American former actress

Pamela Baird (born Pamela Beaird) is a former television actress, best remembered for playing Mary Ellen Rogers, the girlfriend of Wally Cleaver on Leave It to Beaver.

== Early years ==
Baird was born in San Antonio. She attended Westminster Choir College, Princeton, New Jersey, for two years.

==Acting career==
Her first recurring role was of Hildy Broeberg on the 1956–1957 western series My Friend Flicka. She played Nancy, one of Kelly's (Noreen Corcoran) friends on the sitcom Bachelor Father from 1957 to 1962.

Baird is best known for her role as "Mary Ellen Rogers", the girlfriend of Wally Cleaver on Leave It to Beaver from 1957 to 1963. Her last acting roles were guest appearances on Mr.
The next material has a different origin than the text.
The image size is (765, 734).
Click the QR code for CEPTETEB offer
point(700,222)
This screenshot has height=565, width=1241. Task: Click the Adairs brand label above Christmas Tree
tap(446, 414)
Novak and Perry Mason in 1964.

==Later life==
In January 1973, Baird became reacquainted with Robert H. Hensley, a friend from the Hollywood Christian Group. Hensley had been an actor, using the professional name of Bob Henry. He also recorded songs, using the name Jericho Brown, and in 1960 he had a top ten hit, “Look for a Star”.

The couple married, had five children, and the family traveled the country starting churches and singing Gospel songs. In 2005, Baird (Pamela Beaird Hensley) earned a degree in music from Southwestern Assemblies of God University. Her husband died on May 22, 2016.